§ To be done
(1) Using the excerpt on Gregory Thaumaturgus below, decide whether each statement agrees with it. Answer yes or no, and quote the words from the excerpt that settle it. (a) Gregory Thaumaturgus was a bishop of Neocaesarea in Pontus. (b) When Gregory returned to Pontus, his home territory was already mostly Christian. (c) Gregory of Nyssa wrote a Life of Gregory the Wonderworker.
(2) Pick up the excerpt on Gregory Thaumaturgus after its final sentence and carry it forward in the same voice for another paragraph.

** Start of Excerpt provided **

This recent addition to the Fathers of the Church series provides an excellent, accessible introduction to a significant third-century Christian figure. Gregory Thaumaturgus was a bishop of Neocaesarea in Pontus who had studied Christian philosophy as a young man under Origen of Alexandria when the latter was resident in Palestinian Caesarea in the 330s. Following the completion of his studies and his conversion, Gregory returned to Pontus, where he was eventually drafted into the episcopacy to evangelize his still heavily pagan home territory. As a result, he became an important early exponent of Christianity in Asia Minor, later to be celebrated by the Cappadocian Fathers, particularly by Gregory of Nyssa in his Life of Gregory the Wonderworker.

** End of Excerpt provided **
** Start of Available data **

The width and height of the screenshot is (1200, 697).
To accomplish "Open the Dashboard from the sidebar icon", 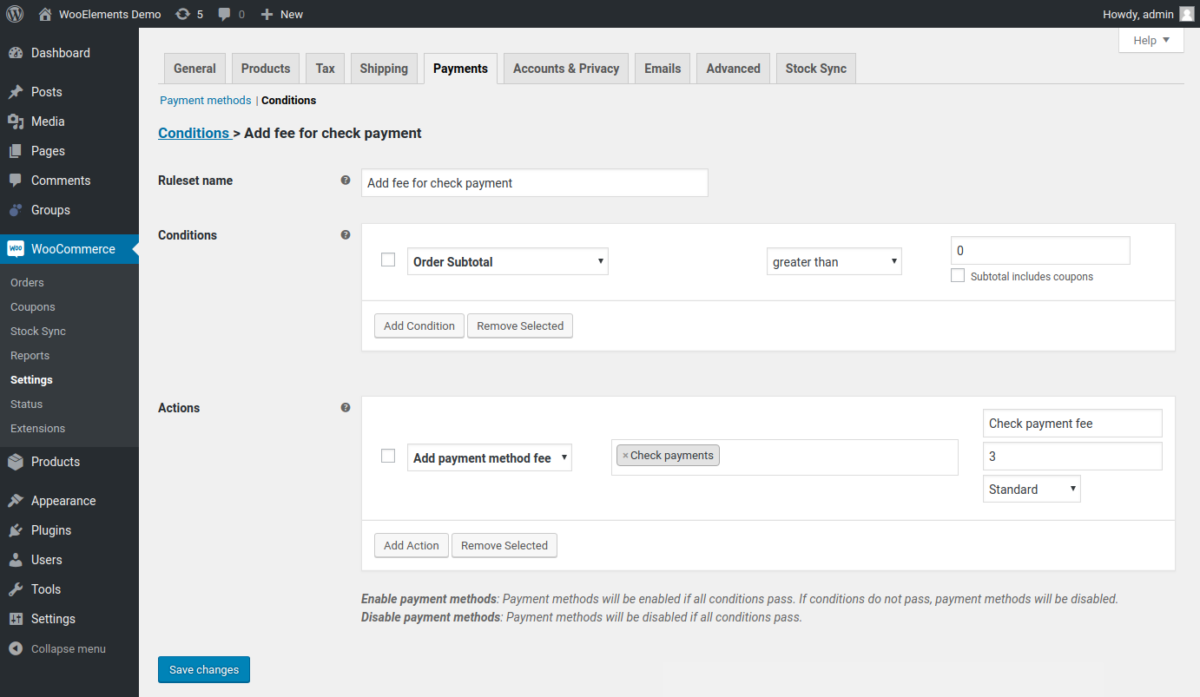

** End of Available data **

§ Results in order
(1)
(a) Yes: "Gregory Thaumaturgus was a bishop of Neocaesarea in Pontus"
(b) No: "to evangelize his still heavily pagan home territory"
(c) Yes: "particularly by Gregory of Nyssa in his Life of Gregory the Wonderworker"

(2)
This volume provides a translation of the Life, as well as translations of several works that have been attributed with more or less persuasiveness to Gregory. Taking an admittedly “maximalist” approach to questions of attribution, Slusser includes translations of the following works that he regards as authentic: Address of Thanksgiving to Origen (an encomium of Origen composed when Gregory left Caesarea to return to Pontus), Metaphrase on Eccle-siastes (a protrepticus that encourages its readers to take up the philosophical life), the Canonical Epistle (a collection of canons, some of which address disruptions among Christian communities in northern Asia Minor caused by invading Goths in the mid-250s), To Theopompus on the Impassibility and Passibility of God (a dialogue that considers whether Christ’s Passion compromises divine impassibility), and To Philagrius on Consubstantiality (a Trinitarian treatise that discusses whether Christian belief in Father, Son, and Spirit compromises the simplicity of the divine nature).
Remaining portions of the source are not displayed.